The Darjeeling Limited

A Wes Anderson movie about the baggage we carry in life, the paternal shadow for young men, and the process of abandoning it. 

This isn’t a movie review in the sense that I have a verdict or recommendation of it. Rather, it’s a reflection on the emotions the work invoked over my ~2-hour relationship with it. 

The synopsis is about a journey three brothers undertake in India. Much of the journey happens on their train, The Darjeeling Limited. I admit, my love for rails may have influenced the level of affection for the film. A love that results in the forgoing of minor sins (not just in a movie but in life too).

What becomes apparent through the movie is the poor relationship between the siblings, their estranged mother, and the trio’s lack of closure to the death of their father. It’s possibly the application of the Freudian teaching of how young men only achieve true independence of self when the paternal figure dies. A concept that seems to manifest uniquely in each son’s life. 

Francis (Own Wilson’s character) is the eldest who appears to struggle with control and insecurity for attention, possibly stemming from a mother who continuously abandons the trio. Peter (Adrien Brody’s character) is the middle child who is running from the fatherhood of his own having left his 7-month pregnant wife to join Francis’s adventure (despite not being a big fan of his elder brother). Jack (Jason Schwartzman’s character) is the youngest who writes stories based on his personal experience yet denies this fact and insists all characters and situations are purely fictional. 

If the brothers’ character trait of struggling with their individual insecurities wasn’t so clear, Anderson makes it a point to have the trio carry a few dozen suitcases (what I take to be emotional baggage) everywhere they go. 

Here:

And here:

And here:

You get the idea.

They are literally carrying bags around everywhere they go. Specifically, a set of suitcases owned by their father (the monogram of J.L.W on all the suitcases is their father).

So, despite the various snafus the trio get into throughout their journey, they continue to hold onto the inconvenient caseloads of baggage that seem to symbolize an inability to let go of their father. This possibly points to the Jungian behaviour of not being able to shed the symbolic effects of the paternal figure. Their father has passed (Freudian independence should’ve been achieved) but they’ve failed to claim their independence, preferring to stay in the shadows of the suitcase (unable to move away from the symbolic father per Carl Jung). 

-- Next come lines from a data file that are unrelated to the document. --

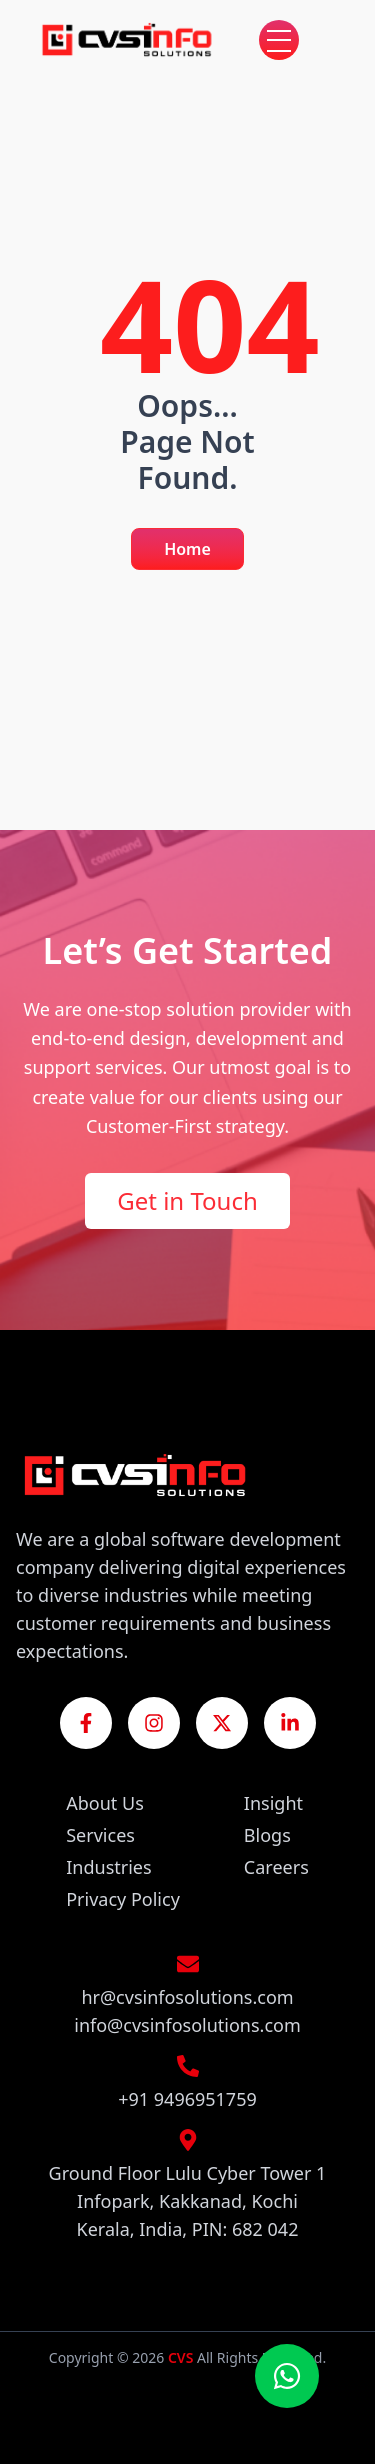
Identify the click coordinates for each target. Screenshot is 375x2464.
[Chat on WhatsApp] (287, 2376)
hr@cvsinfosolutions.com (187, 1997)
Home (187, 549)
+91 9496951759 (187, 2099)
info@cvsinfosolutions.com (187, 2025)
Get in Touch (187, 1200)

The story eventually reaches a point (spoiler alert, seems redundant now though) where the brothers find their mother hidden away in the Himalayas. They confront her for not coming to their father’s funeral and going AWOL from their lives.

The day after being confronted, she disappears, leaving the brothers once again without a mother in their lives. But this time, the abandonment brings closure where the symbolic figure of the mother dies with the realization that she is just another human. Not the god-like deity they came to revere her as but a normal and flawed human like themselves.

In a way, it seems the brothers had been using their mother as a lighthouse to guide them through the storm only to realize they need to get out of the cloud of their father’s absence themselves. The story concludes with the brothers successfully letting go of their father. They literally abandon the dozens of suitcases with their father’s initials on the train platform as they board a new train to continue their adventure. 

The final scene of embarking on a new adventure without their father’s suitcases appears to be each sibling’s willingness to participate in the journey of figurative self-acutalization. Francis learns to let go of desires to control and being the center of everything and earns the trust of his siblings as a result. Peter embraces fatherhood. Jack accepts his stories are based on his life experiences. 

I feel crass saying this is a “coming of age” story as I don’t know what Anderson intended but it has that effect. As someone who is caught between the worlds of Western individualism and Eastern familism, it’s a story that shines a light on my Western mind’s journey to independence while the Eastern half struggles with the perceived dishonouring of one’s moral duty. I doubt this is a struggle unique to myself but the Jungian logic of merely realizing one’s parents are normal, flawed humans like myself, seem too simple a feat to undo centuries of ingrained Confucian philosophy.

Still, it doesn’t mean one gives up and The Darjeeling Limited is one that continues to give me hope on my own journey.